PARIS – Is there a way that the countries of southern Europe can avoid sinking further into debt at unsustainable interest rates, without resorting to euro bonds, which Germany refuses to consider?
Former IMF director Dominique Strauss-Kahn has an idea that he presented this past weekend at the YES (Yalta European Strategy) Forum which was held recently on the Black Sea coast.
(The speech is the latest effort by the disgraced French politician to reestablish his credentials as one of the world’s top economic thinkers after his fall from grace over a series of sex scandals)
Strauss-Kahn explained to the distinguished gathering that since the beginning of the euro zone crisis, the debt of the sturdiest economies, like Germany and France, has become more and more sought after. Investors’ “flight to quality” is leaving the most fragile countries deeper in debt and paying higher and higher interest rates.
“If we continue like this, the system will collapse,” said DSK. He suggests that the countries with higher ratings, like Germany, “put back into the pot part of their interest rate spread” to help countries like Spain or Italy.

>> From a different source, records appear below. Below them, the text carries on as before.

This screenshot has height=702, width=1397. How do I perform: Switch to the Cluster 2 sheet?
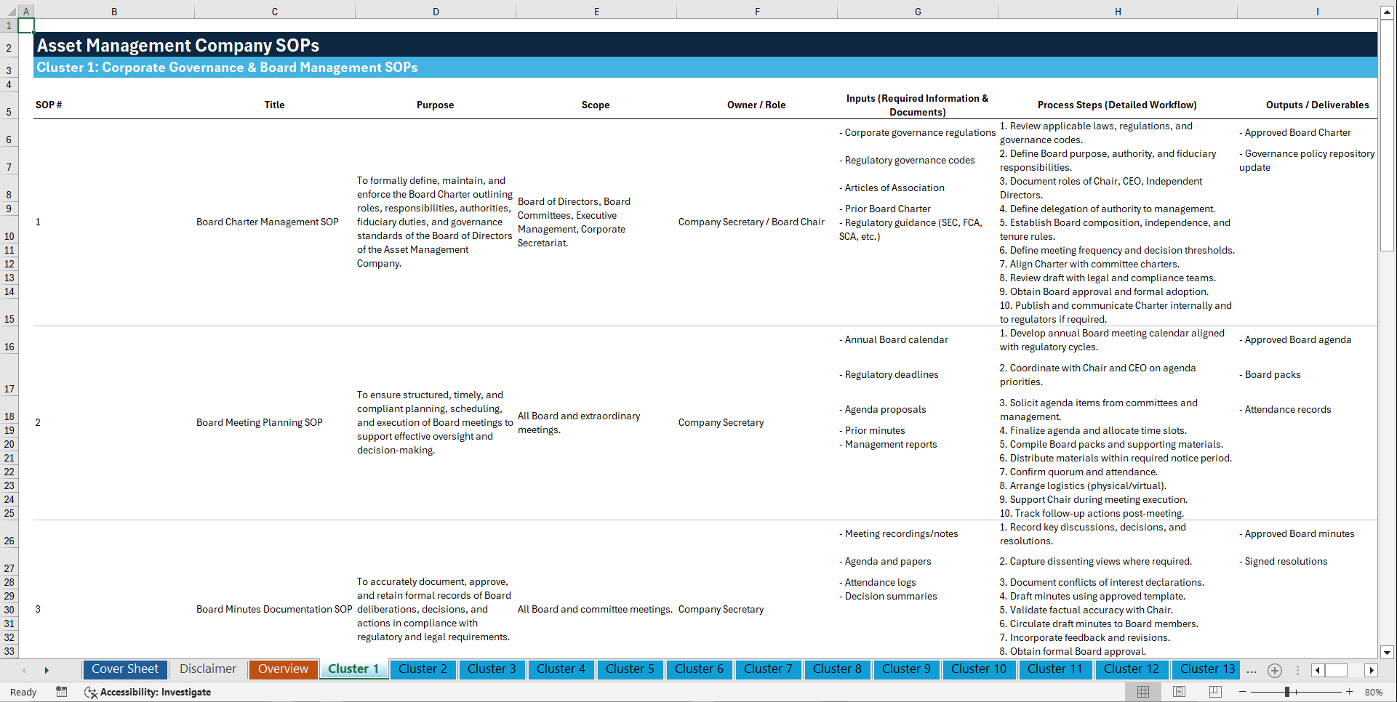point(423,669)
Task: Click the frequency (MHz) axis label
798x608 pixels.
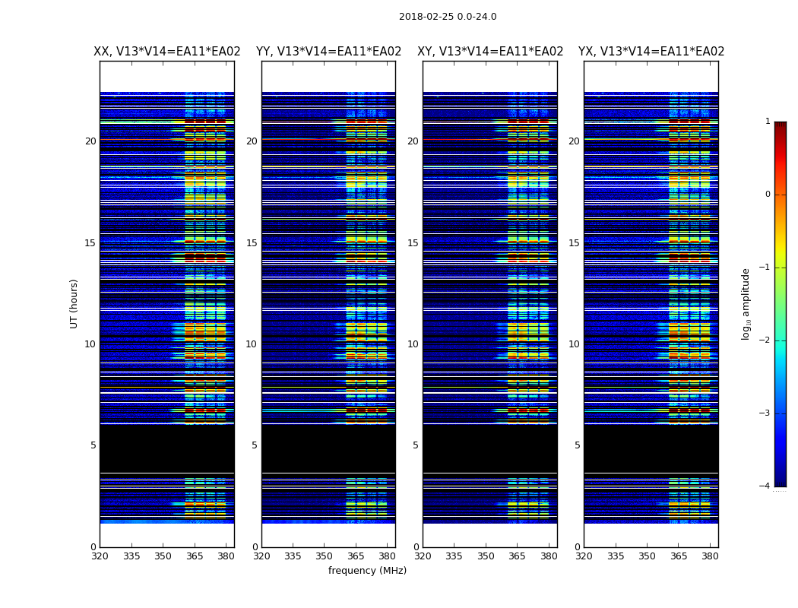Action: pyautogui.click(x=367, y=570)
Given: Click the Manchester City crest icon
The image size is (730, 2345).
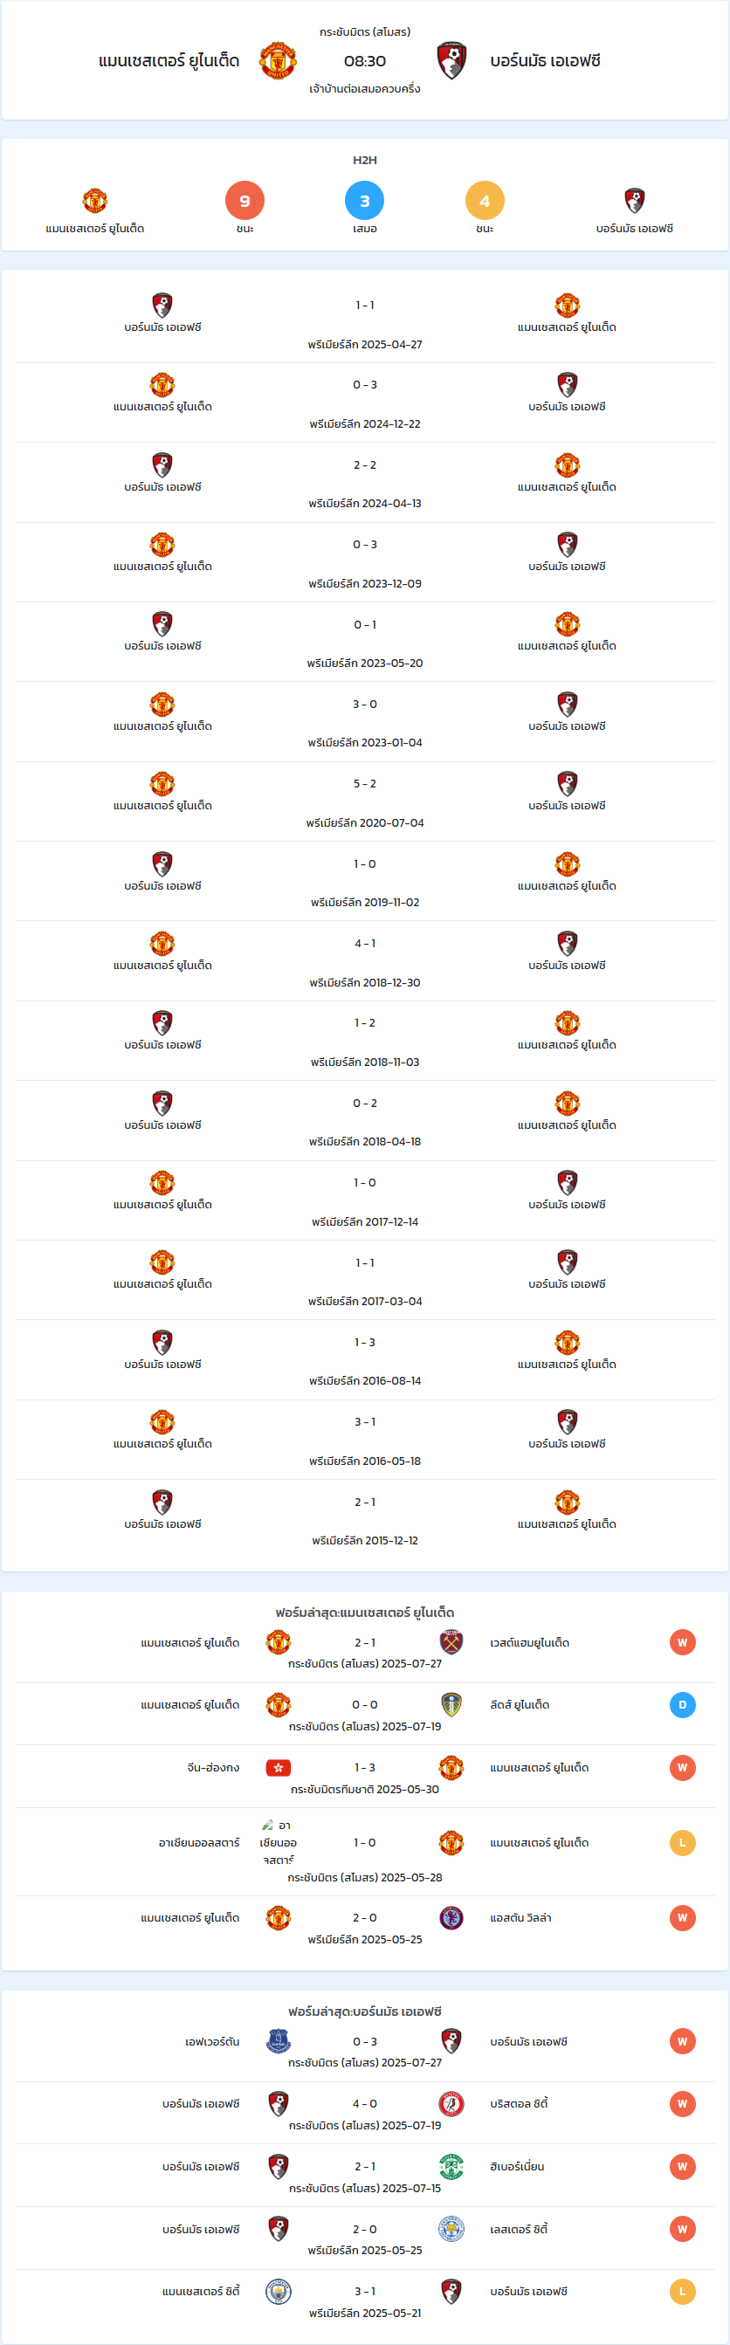Looking at the screenshot, I should point(278,2291).
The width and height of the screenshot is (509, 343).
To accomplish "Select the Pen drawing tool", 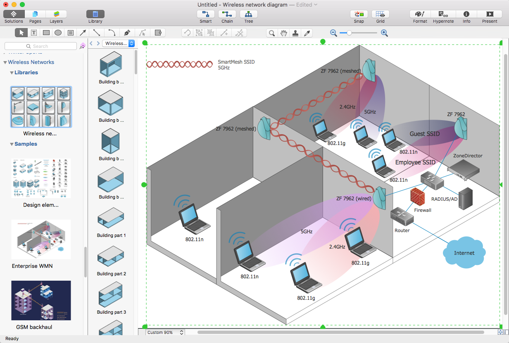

Euro bonds, which would be issued in the name of all euro zone countries, would allow the same thing, “but the Germans refuse to consider them because they do not want to take on the debt. Therefore, we must find another solution, and act on the flow of funds,” Strauss-Kahn argues.
Calming markets, buying time
In the mechanism he proposes, the countries of the euro zone would get together every two weeks and decide to surrender part of the interest rate spread to the weaker economies: 150 basis points one hundredth of a percentage point, or .01 %; basis points are used in discussing interest rates from Germany, 80 from France, and so on.
“These countries have an interest in accepting a surcharge in order to avoid the complete collapse of the euro zone. In any case, it would be a temporary measure, which would allow interest rates to return to reasonable levels and would calm down the markets,” he said.
Strauss-Kahn believes that this measure would have the same advantages as euro bonds without their disadvantages, as “each country would remain responsible for its own debt.” To his mind, the relief that this would bring to the cost of financing the debt would not hurt reform. On the contrary, “Nations must return their public finances to health, but they also need time, or the entire system is heading for catastrophe.”
At Yalta, DSK’s idea was praised by Niall Ferguson, professor at Harvard, and Robert Zoellick, the former head of the World Bank. The question now is whether it will gain traction in European capitals.